This is the code of the paper Stochastic smoothing of the top-K calibrated hinge loss for deep imbalanced classification published at ICML2022. If you use this code for your work, please cite the paper:
@inproceedings{pmlr-v162-garcin22a,
title = {Stochastic smoothing of the top-K calibrated hinge loss for deep imbalanced classification},
author = {Garcin, Camille and Servajean, Maximilien and Joly, Alexis and Salmon, Joseph},
booktitle = {Proceedings of the 39th International Conference on Machine Learning},
pages = {7208--7222},
year = {2022},
volume = {162},
series = {Proceedings of Machine Learning Research},
month = {17--23 Jul},
publisher = {PMLR},
}
The pytopk package contains the code for the balanced and imbalanced top-k losses as well as a differentiable top-k function.
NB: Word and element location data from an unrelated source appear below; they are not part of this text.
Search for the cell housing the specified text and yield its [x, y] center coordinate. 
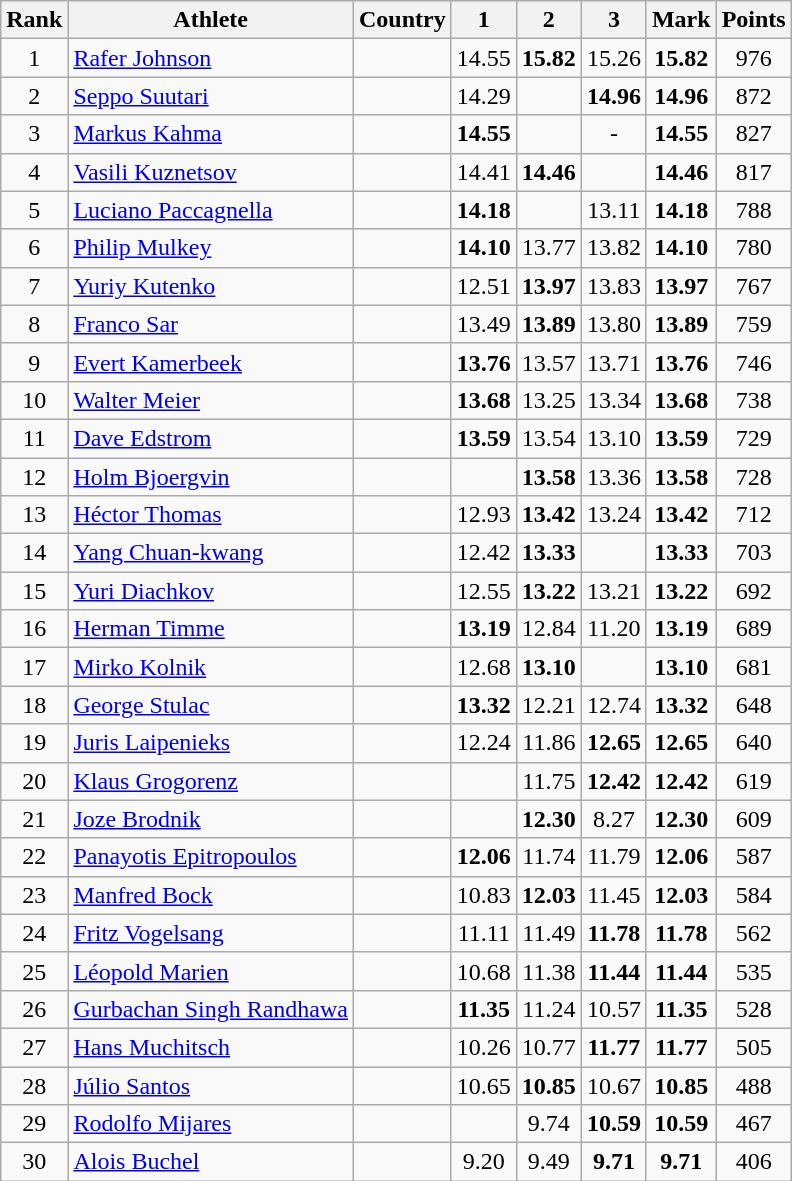
- [614, 134]
11.45 [614, 895]
Rank [34, 20]
Franco Sar [211, 324]
Philip Mulkey [211, 248]
535 [754, 971]
584 [754, 895]
13.83 [614, 286]
Walter Meier [211, 400]
13.71 [614, 362]
780 [754, 248]
9.49 [548, 1162]
25 [34, 971]
11.75 [548, 781]
12.21 [548, 705]
16 [34, 629]
13.24 [614, 515]
19 [34, 743]
10.83 [484, 895]
George Stulac [211, 705]
Yuriy Kutenko [211, 286]
17 [34, 667]
13 [34, 515]
Léopold Marien [211, 971]
Markus Kahma [211, 134]
976 [754, 58]
13.36 [614, 477]
12.51 [484, 286]
6 [34, 248]
759 [754, 324]
Vasili Kuznetsov [211, 172]
712 [754, 515]
13.57 [548, 362]
692 [754, 591]
Mirko Kolnik [211, 667]
729 [754, 438]
10.26 [484, 1047]
Mark [681, 20]
788 [754, 210]
562 [754, 933]
640 [754, 743]
10.68 [484, 971]
11.20 [614, 629]
22 [34, 857]
872 [754, 96]
Hans Muchitsch [211, 1047]
13.34 [614, 400]
Héctor Thomas [211, 515]
746 [754, 362]
15.26 [614, 58]
12.68 [484, 667]
11.79 [614, 857]
703 [754, 553]
767 [754, 286]
528 [754, 1009]
Evert Kamerbeek [211, 362]
10.65 [484, 1085]
681 [754, 667]
11.74 [548, 857]
9.20 [484, 1162]
505 [754, 1047]
827 [754, 134]
13.11 [614, 210]
Herman Timme [211, 629]
Joze Brodnik [211, 819]
13.54 [548, 438]
12.74 [614, 705]
23 [34, 895]
619 [754, 781]
488 [754, 1085]
Dave Edstrom [211, 438]
13.80 [614, 324]
Júlio Santos [211, 1085]
Yang Chuan-kwang [211, 553]
587 [754, 857]
Luciano Paccagnella [211, 210]
13.25 [548, 400]
13.21 [614, 591]
14.41 [484, 172]
12.93 [484, 515]
11.24 [548, 1009]
4 [34, 172]
Rafer Johnson [211, 58]
10 [34, 400]
10.57 [614, 1009]
11.49 [548, 933]
28 [34, 1085]
Manfred Bock [211, 895]
689 [754, 629]
5 [34, 210]
817 [754, 172]
14.29 [484, 96]
8.27 [614, 819]
Seppo Suutari [211, 96]
10.67 [614, 1085]
30 [34, 1162]
Athlete [211, 20]
11.86 [548, 743]
Juris Laipenieks [211, 743]
11.11 [484, 933]
728 [754, 477]
12.84 [548, 629]
26 [34, 1009]
9.74 [548, 1124]
467 [754, 1124]
12.55 [484, 591]
10.77 [548, 1047]
12 [34, 477]
20 [34, 781]
648 [754, 705]
24 [34, 933]
Panayotis Epitropoulos [211, 857]
13.49 [484, 324]
Country [403, 20]
Alois Buchel [211, 1162]
12.24 [484, 743]
14 [34, 553]
21 [34, 819]
Yuri Diachkov [211, 591]
13.77 [548, 248]
Gurbachan Singh Randhawa [211, 1009]
7 [34, 286]
8 [34, 324]
11.38 [548, 971]
Rodolfo Mijares [211, 1124]
18 [34, 705]
Holm Bjoergvin [211, 477]
609 [754, 819]
Klaus Grogorenz [211, 781]
406 [754, 1162]
Fritz Vogelsang [211, 933]
27 [34, 1047]
Points [754, 20]
738 [754, 400]
11 [34, 438]
15 [34, 591]
9 [34, 362]
29 [34, 1124]
13.82 [614, 248]
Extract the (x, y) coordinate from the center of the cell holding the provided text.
It can be installed as follows:
pip install pytopk
Our losses can be used as standard pytorch loss functions:
import torch
from pytopk import BalNoisedTopK, ImbalNoisedTopK
scores = torch.tensor([[2.0, 1.5, -3.0],
[7.5, 4.0, -1.5]])
labels = torch.tensor([0, 2])
k = 2
criteria_bal = BalNoisedTopK(k=k, epsilon=1.0)
criteria_imbal = ImbalNoisedTopK(k=k, epsilon=0.01, max_m=0.3, cls_num_list=[17, 23, 55])
loss_batch_bal = criteria_bal(scores, labels)
loss_batch_imbal = criteria_imbal(scores, labels)
We also provide a differentiable top-k function for tensors of any size that can be plugged into any neural network architecture:
import torch
from pytopk import NoisedTopK
smooth_topk = NoisedTopK(k=3, dim=-1)
x = torch.tensor([[-1.5, 2.0, 0.7, 3.8],
[-1.1, -5.4, 0.1, 2.3]], requires_grad=True)
out = smooth_topk(x)
print(out)
>> tensor([ 0.4823, -1.4710], grad_fn=<_NoisedTopKBackward>)
out.sum().backward()
print(x.grad)
>> tensor([[0.0000, 0.4000, 0.6000, 0.0000],
[0.8000, 0.0000, 0.2000, 0.0000]])
For running the experiments, you can download the required packages running:
pip install -r requirements.txt
For running the experiments on Pl@ntNet-300K, you first need to download the dataset here and then place it as plantnet inside a folder named data.
Command lines that were run for obtaining the results can be found in the cmd_lines.txt file.